I arranged the offending garment in the box so that the crotch faced upward and would be the first thing my mother saw when she opened it. She would surely wonder why I gave her my panties in a box if I did otherwise. I had the distinct impression that my mother was very excited for me to become a woman, which was a term that confused me deeply. I knew what “making sex” was, but I had no clue how menstruation figured into that. I didn’t want to know why women had to bleed. The Bible only said that Eve’s punishment for the deception was that birthing children would be painful. There was nothing about this other bleeding.

Still, I thought one of us should be happy. I was horrified, but I hoped maybe Mom’s excitement would be contagious somehow.

I laid the box in her room, and when she woke up, I heard her in the bathroom, so after the toilet flushed, I went to her and laid in her bed and wept.

“What’s wrong, honey?”

“D-didn’t you get your present?” I blubbered.

Silence. She looked. It seemed to take forever.

“Oh, Sweetie,” she said. She rubbed my back in long lines, from the nape of my neck to my bottom.

The official story became, quickly, that my mother was as messed up over my uterus shedding as I was.

I wonder now if she knew she would not be happy about it. If she was, as I sometimes am, swept up in the energy of those summer afternoons on the porch with my aunt, talking as their children swam, tiffing along because her sister-in-law was certainly excited for my cousin’s menarche. Being competitive because that is what people do. Knowing that there was no point, that it didn’t matter, because of course I wouldn’t menstruate first—my cousin was two years older.

The whole thing struck me as horribly unfair. I was in grade school, for crying out loud! And I did. Cry that is. Often. Still do. Though my mother says my moods were much more predictable after that holiday season in 1991. So it began that I thought of myself as a slave to my hormones, and internalized lessons that included generalizations about women, though I did not yet think of myself as a woman, which turns out to be a good thing.

My mother became insufferably impatient around her period, slamming cabinets, drawers, throwing things, going through the house with big, black garbage bags, collecting loot, never her own, and rushing it to the garbage, before, she hoped, anybody would notice and begin asking about their McDonalds Happy Meal toy, or their raggedy T-shirt they’d slept in for years, despite growth. I remember a few times frantically chasing after her, grabbing for things she’d put in the bag. When she let me capture them she would roar, “Put it in your room, then!”

Of course, though this strikes me now as one of the hypocritical, short-sighted things parents say to their children, it turned out to be advice from which I could extrapolate that it’s a lie that women have no influence over their own monthly hormones.

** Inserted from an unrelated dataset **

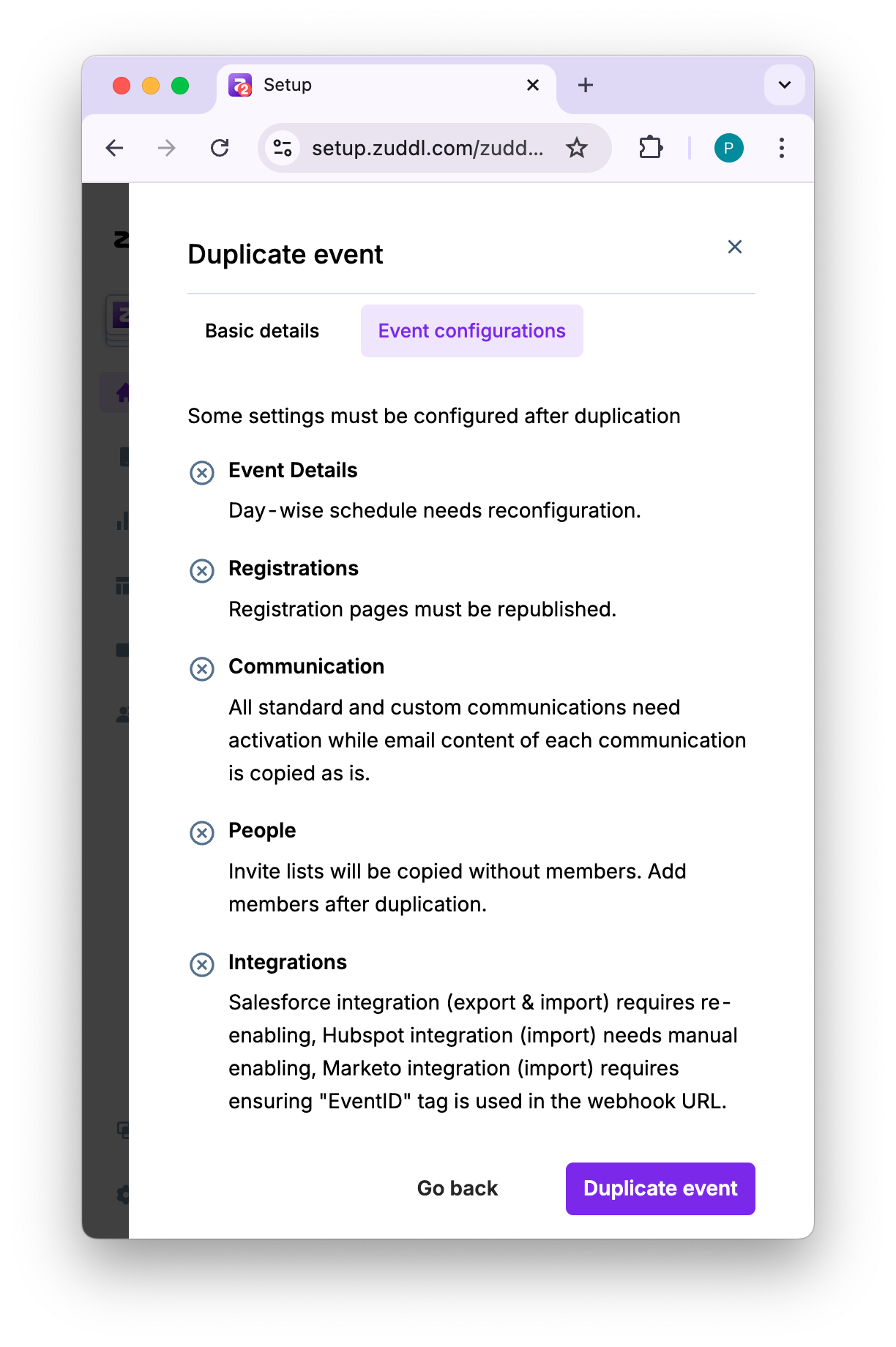Click the Integrations circled-x icon
This screenshot has height=1347, width=896.
[202, 965]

Whenever I was behaving poorly because I had my period, I was admonished to knock it off. I was told that my period was no reason to act that way. I was told that I should learn to control myself.

None of this is to say that at thirty-two, as a mother, I have perfect control of everything that leaps into my mind during the days surrounding my period, or every heightened sense of annoyance or injustice; but awareness is everything. I can have saner ideas about these feelings, I can sort out what is reasonable, most of the time, and I have learned to force myself to table decisions until after the flow. Were I a richer woman, or had I health insurance, I could probably medicate myself. But that is a set of injustices to discuss another day.